- [EXERCISE OBJECTIVE]
Arrange the material below as a Markdown table with the columns Row and Line, starting with the line that contains "Find the location" and going on through the end of the material. Leave out blank lines and pictures.

Saved entries:
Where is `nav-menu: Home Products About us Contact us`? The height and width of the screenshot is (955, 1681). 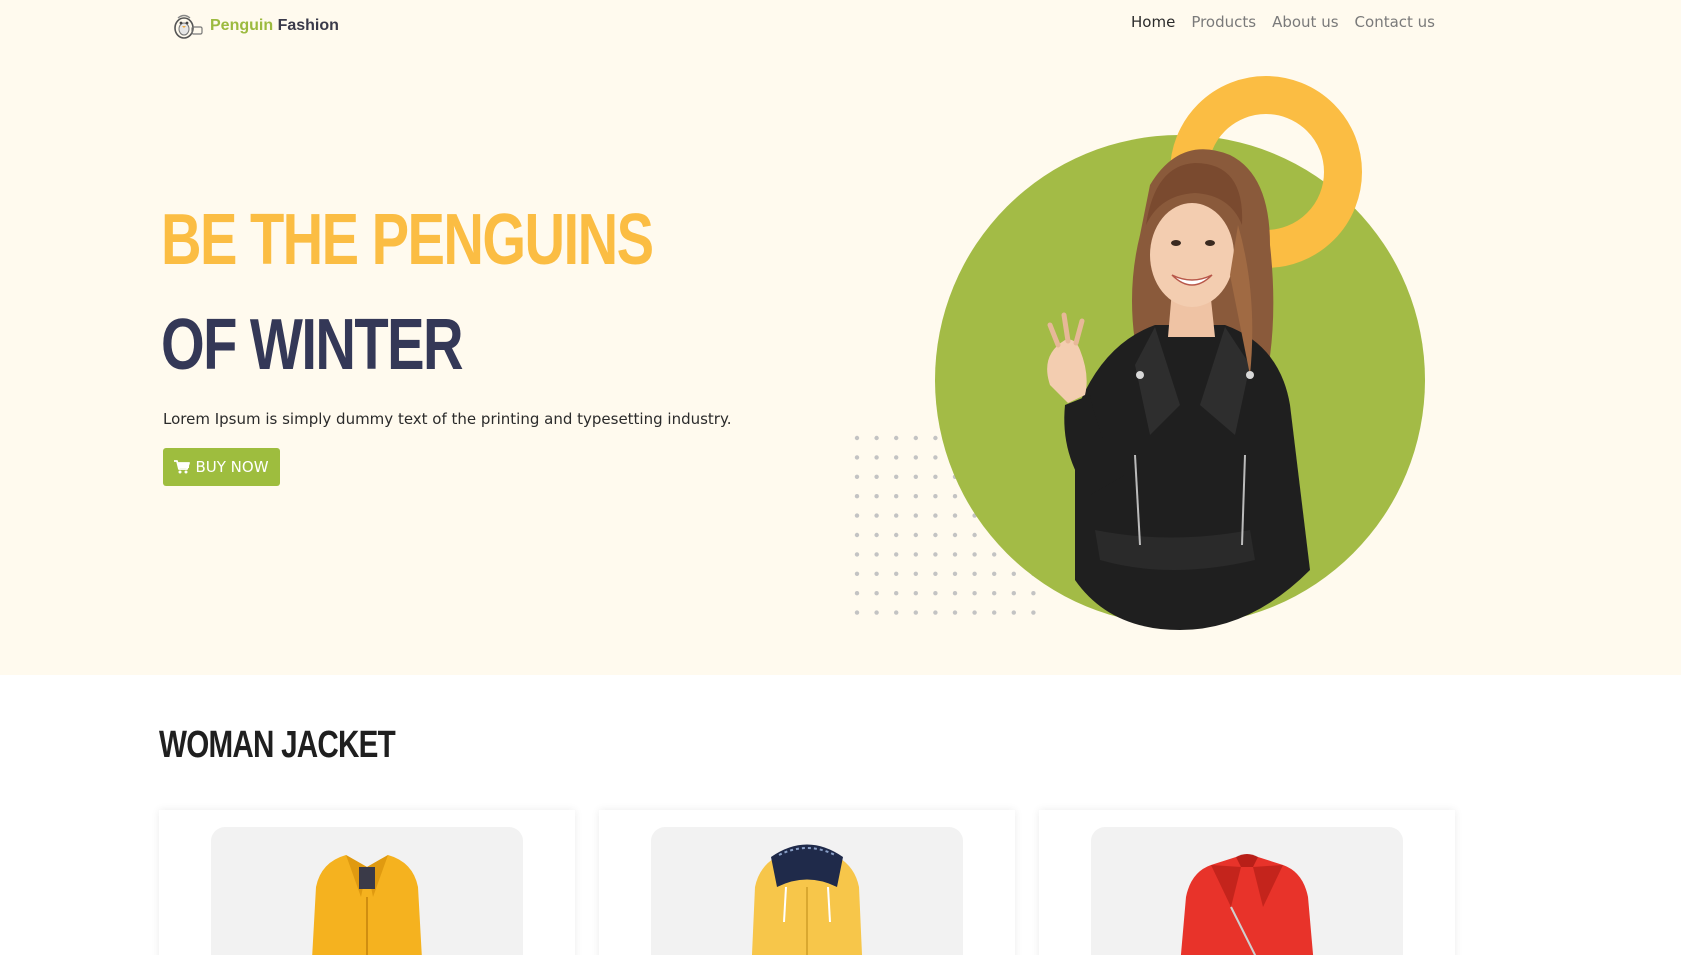 nav-menu: Home Products About us Contact us is located at coordinates (1283, 22).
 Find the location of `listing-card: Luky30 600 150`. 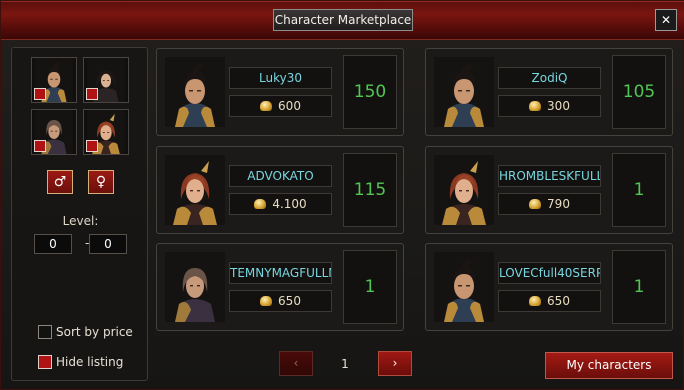

listing-card: Luky30 600 150 is located at coordinates (280, 92).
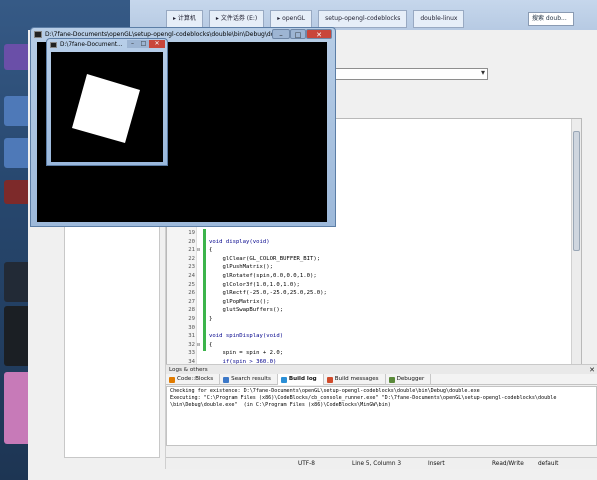 The image size is (597, 480). I want to click on tab-label: Search results, so click(251, 379).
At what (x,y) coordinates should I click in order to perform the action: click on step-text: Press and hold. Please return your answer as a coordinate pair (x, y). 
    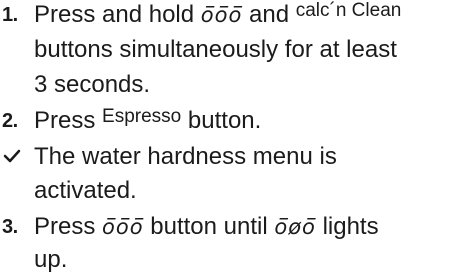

- [THE ANSWER]
| Row | Line |
|---|---|
| 1 |  Find the location of `listing-card: Luky30 600 150`.  |
| 2 | listing-card: Luky30 600 150 is located at coordinates (280, 92). |
| 3 |  The image size is (597, 480). I want to click on tab-label: Search results, so click(251, 379). |
| 4 | At what (x,y) coordinates should I click in order to perform the action: click on step-text: Press and hold. Please return your answer as a coordinate pair (x, y).  |